Goals 2012 – Life
I could go on and on about wanting to work out more, run so many miles a week, etc., but really at this point in my life I’ve already established a routine with exercise. That sort of goal isn’t really a life goal to me these days.
I could also go on and on about diet, and perhaps there I could make some adjustments, but you know what? I like eating cookies and chocolate, as well as having a beer or a mixed drink when I want one. My rigorous workouts allow me to indulge from time to time, and really the answer for me there is to simply not have it (junk food) around the house. That is easy enough, I have pretty good control when I’m at the grocery store. For diet though, I never go “on a diet”, I simply just try to be reasonable with my portions and try to keep the furnace stoked.

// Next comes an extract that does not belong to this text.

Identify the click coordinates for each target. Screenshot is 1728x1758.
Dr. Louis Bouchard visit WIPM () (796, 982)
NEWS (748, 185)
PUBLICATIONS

LIfe goals that mean something. While I was at church this morning, the words of my priest regarding resolutions made me think. The sort of goals I’d like to set for my life would be more spiritual. I want to be a better person, but that isn’t specific enough. What I really mean is that I want to be more kind to others, and not immediately think the worst of people, and if they somehow wrong me, not to simply retaliate. This is easier said than done. I don’t know how many times I’ve chastised myself for thinking or saying something about someone while driving, only to then turn around a few seconds later and do it again!! It’s crazy, and I know I’m doing it, but it just happens. I’m ultra-aware of when I’m being mean, nasty, or sarcastic, and at times it’s even funny, but it isn’t really a good way to be.
So, for my life goals it’ll be hard to really track how I’m doing, but as long as I’m thinking about my actions versus reacting all the time I’ll be on the right track. There are other goals I’d like to try, things such as keeping more in touch with friends and family. You’d think with all the various social networking tools, email, phones, etc. that it’d be easy, but I’m horrible at staying in touch. I’m lucky though, that most of my friends, and my family don’t seem to mind, but I really do need to improve in that area. My problem is that I’m so over saturated with daily interaction with people at work that I find it undesirable to be Mr. Social in the evenings.
My life goals seem simple, but they’ll really be a daily struggle for me, and most people won’t even know how hard they are for me. It isn’t easy be a good person, but maybe it isn’t supposed to be.